If an authentication error is returned, and you are using an external identity provider (IdP), confirm that you have signed in to the gcloud CLI with your federated identity.
詳情請參閱 Set up authentication for a local development environment。
REST
如要在本機開發環境中使用本頁的 REST API 範例,請使用您提供給 gcloud CLI 的憑證。

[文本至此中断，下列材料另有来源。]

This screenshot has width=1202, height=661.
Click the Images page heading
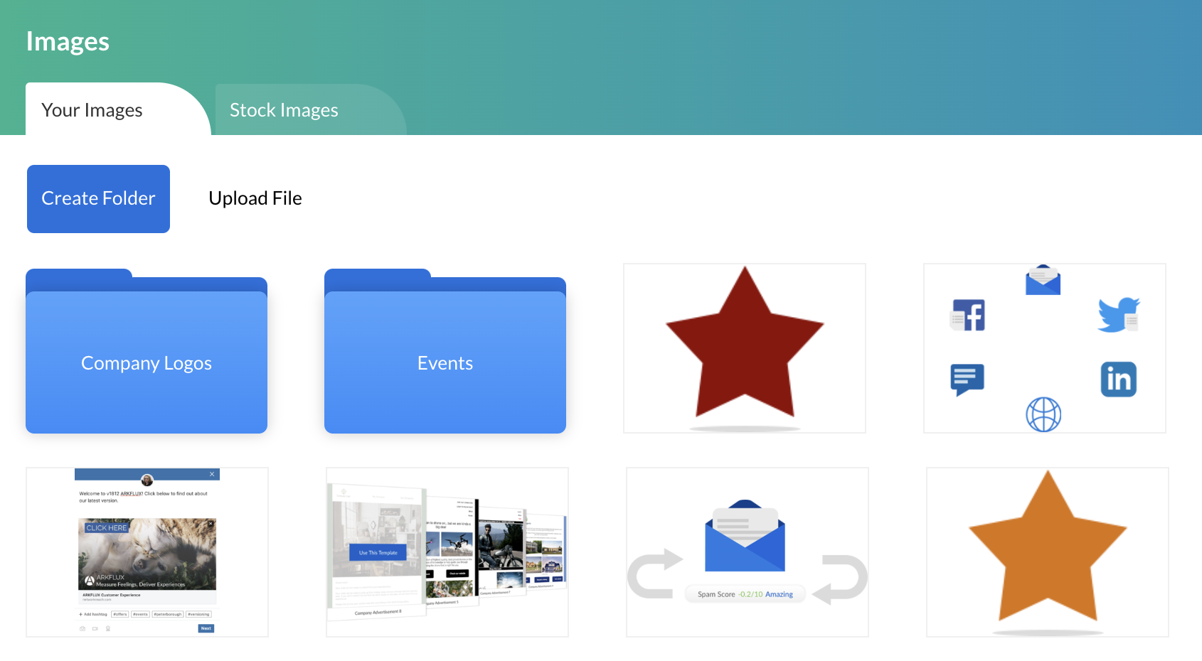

After installing the Google Cloud CLI, initialize it by running the following command:
gcloud init
If you're using an external identity provider (IdP), you must first sign in to the gcloud CLI with your federated identity.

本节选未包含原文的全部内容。